In 2021 Thompson won her first Australian senior national title in a composite quad with her Australian representative teammates Rowena Meredith, Caitlin Cronin and Harriet Hudson. She also contested the single and the placed third in the double scull in the open age category.

Thompson made her first state representative appearance at stroke in the Victorian women's youth eight which contested and won the Bicentennial Cup at the 2017 Interstate Regatta. In 2018 and again in 2021 she was the Victorian selected single sculler to contest the Nell Slatter Trophy at the Interstate Regatta. In 2019 she rowed in the two seat in the Victorian Queen's Cup eight which placed second to NSW. She rowed again in Victorian women's senior eights to Queen's Cup victories in 2022

==International representative rowing==
In 2018 Thompson made her Australian representative debut racing with Harriet Hudson at the World Rowing Cup III as a double-scull and finishing 12th overall, two weeks later they rowed at the World U23 Rowing Championships in Poznan for a fifth place finish.

In 2019 Thompson was selected as Australia's women's sculling representative for the World U23 Championships in Sarasota-Bradenton where she raced to a gold medal and an U23 world championship title. Thompson sat in fourth place for the first 1250m of the race before rowing past the leaders and catching the American sculler Emily Kallfelz in the last 40m.

An Australian quad scull had raced in 2019 at World Cups and the World Championships but failed to qualify the boat for Tokyo.

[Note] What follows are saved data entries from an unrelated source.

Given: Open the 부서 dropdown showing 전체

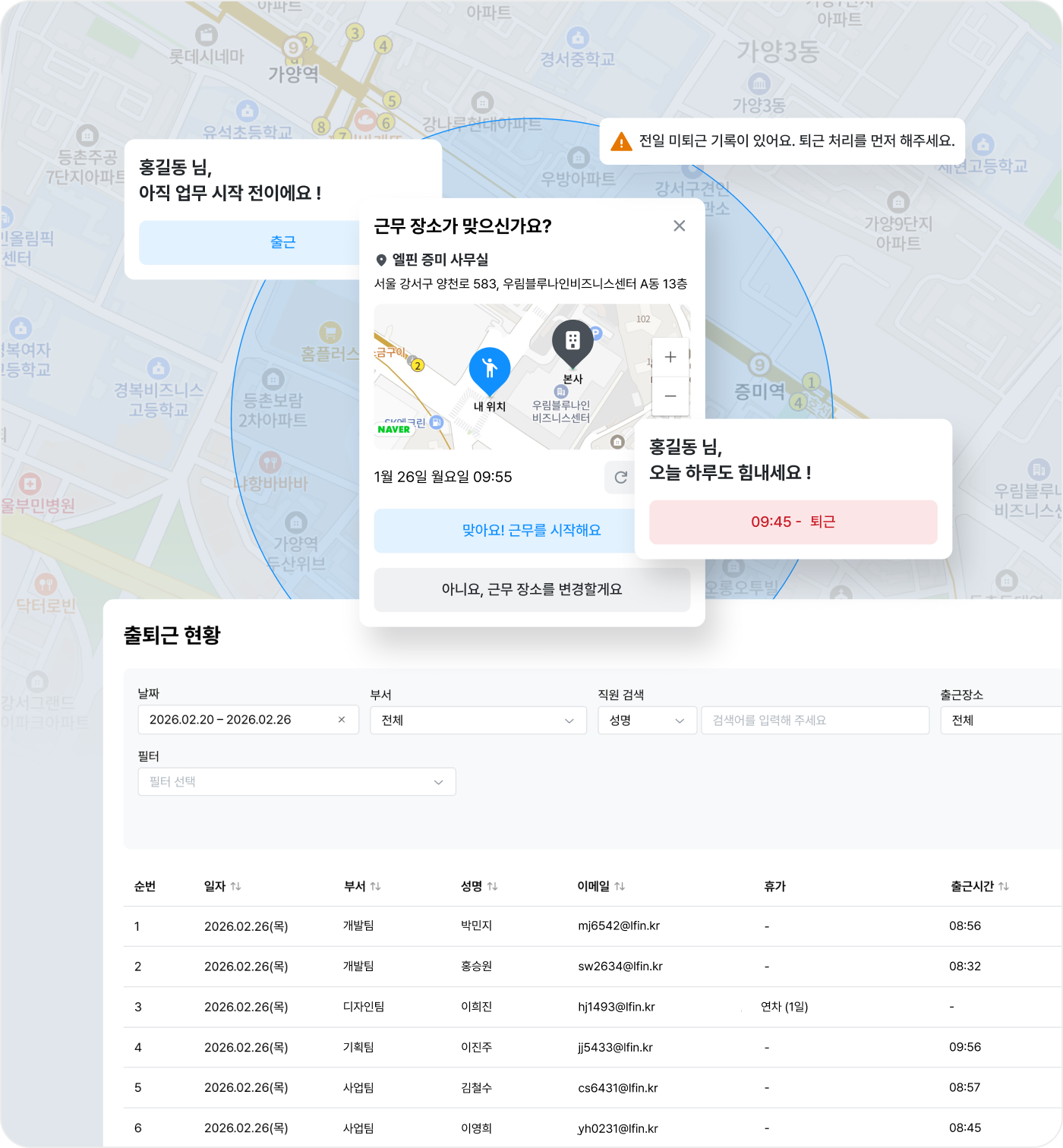Looking at the screenshot, I should click(x=478, y=720).
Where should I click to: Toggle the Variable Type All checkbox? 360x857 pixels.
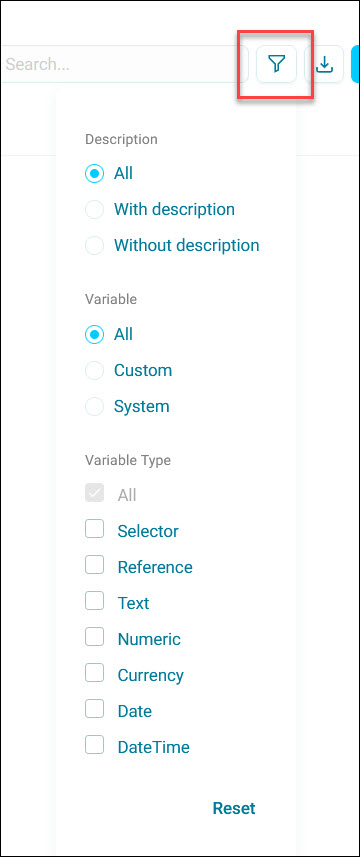pos(95,494)
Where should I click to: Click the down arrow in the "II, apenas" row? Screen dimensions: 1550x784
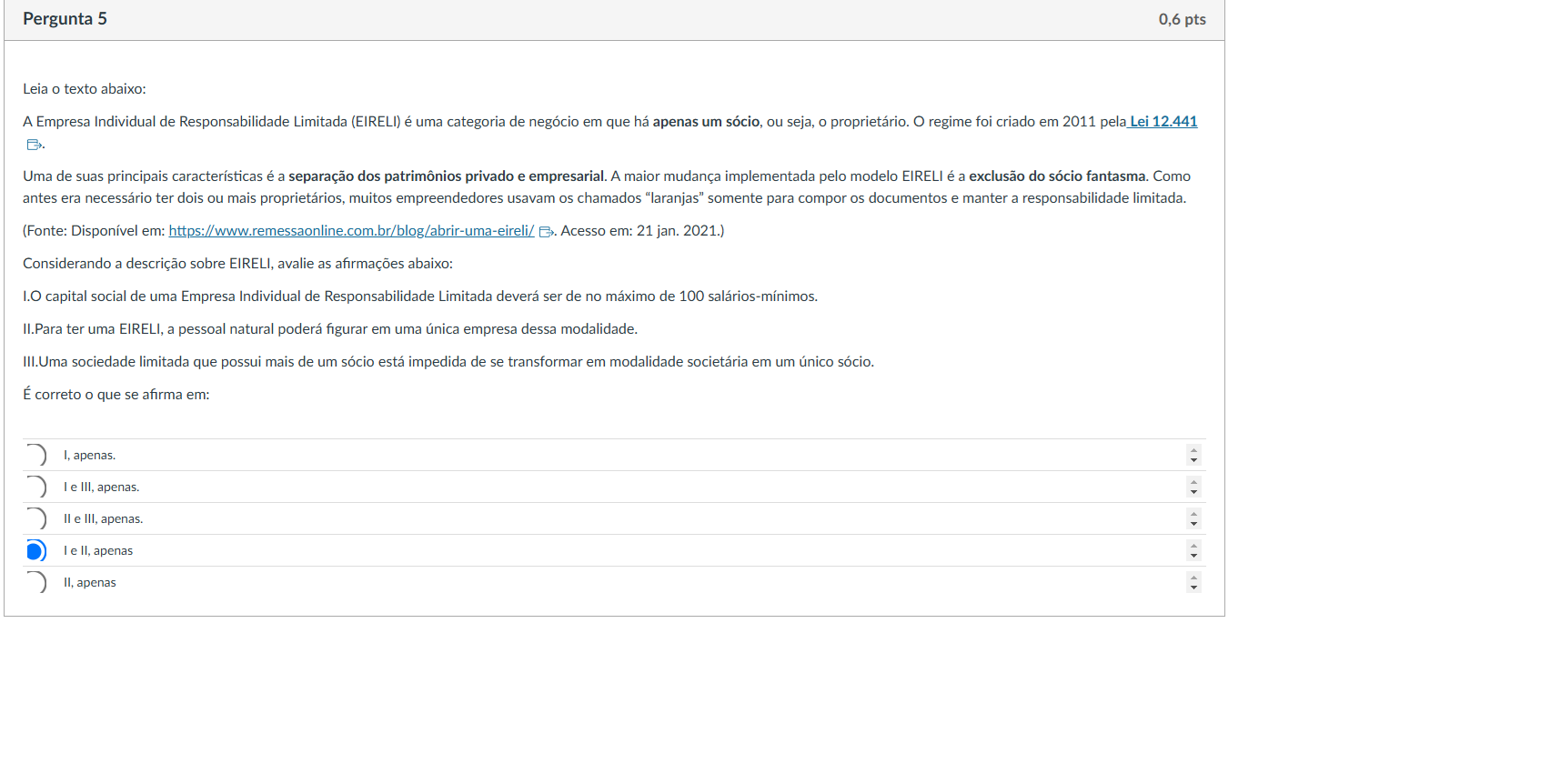[x=1193, y=588]
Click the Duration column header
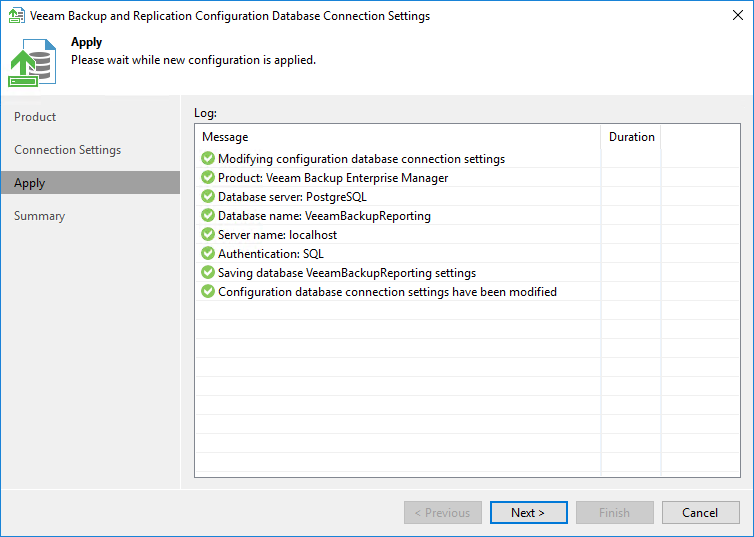 click(x=631, y=137)
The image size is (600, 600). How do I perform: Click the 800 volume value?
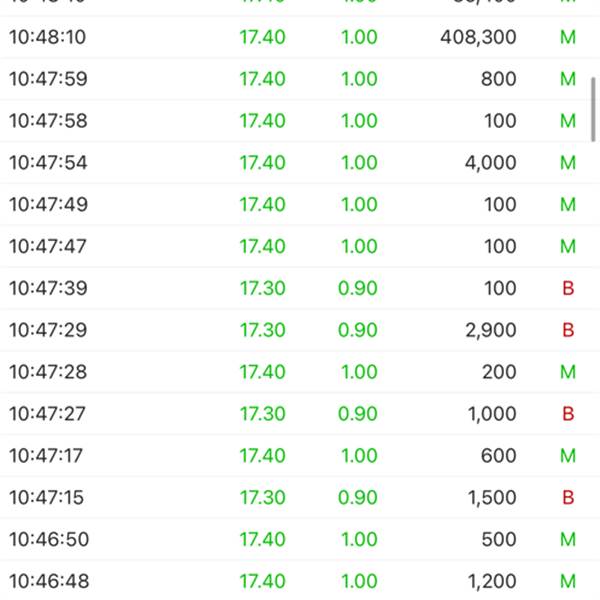point(498,80)
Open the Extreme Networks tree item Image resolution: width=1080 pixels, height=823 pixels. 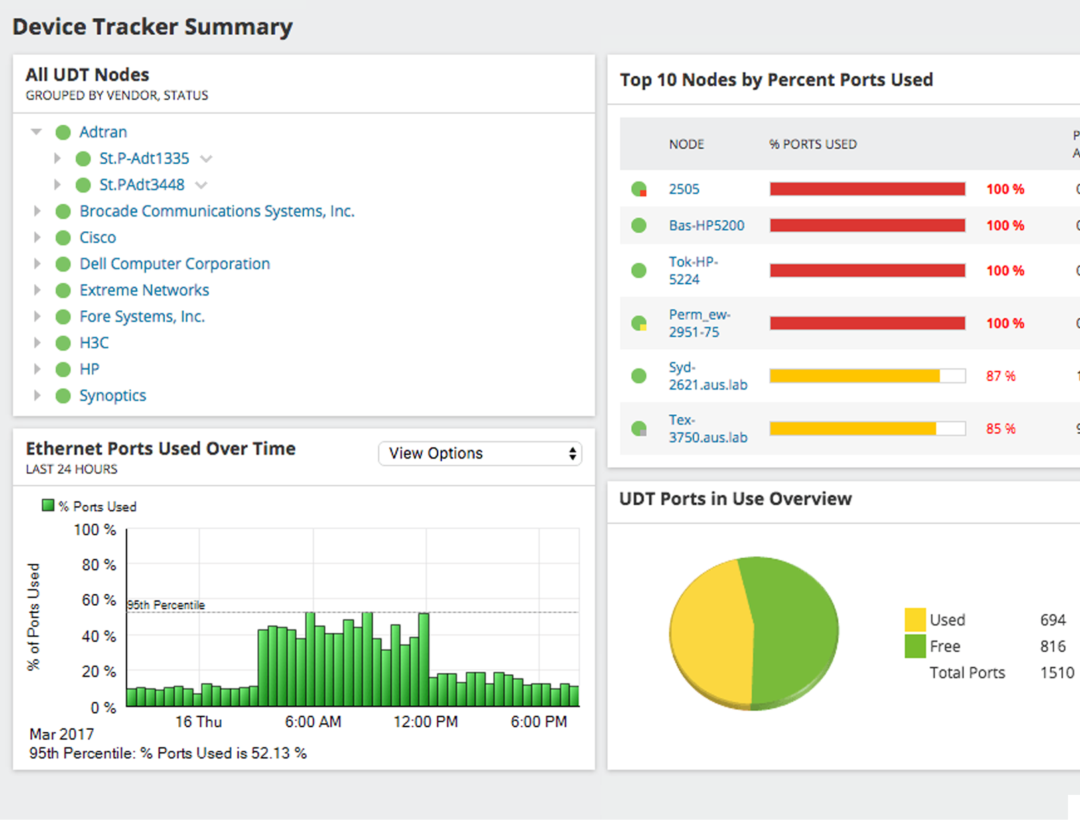[x=144, y=291]
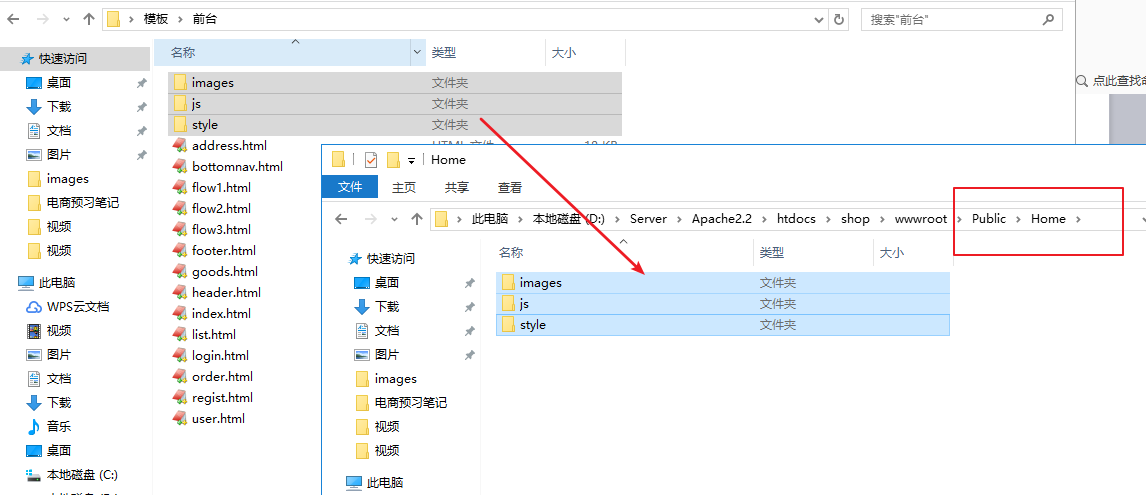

Before those delayed Tokyo Olympics at the final Olympic qualification regatta in Lucerne, Switzerland in May 2021 Thompson was selected with Meredith, Hudson and Cronin to make a final attempt to qualify. Victory in their heat and final saw them secure an Olympic berth. In Tokyo Ria rowed the bow seat of the Australian quad. They placed fourth in their heat and then won the repechage to make the A final. They were behind the lead for much of the race but winds had blown up before the event and some crews struggled with their bladework in the chop. The Australian quad kept their composure and excellent technique and managed a bronze medal finish on the line.

In March 2023 Thompson was again selected with Hudson, Cronin and Meredith as Australia's quad-scull for the 2023 international season. At the Rowing World Cup II in Varese, Italy they raced as Australia's W4X entrant. They made the B final and finished in overall eighth place.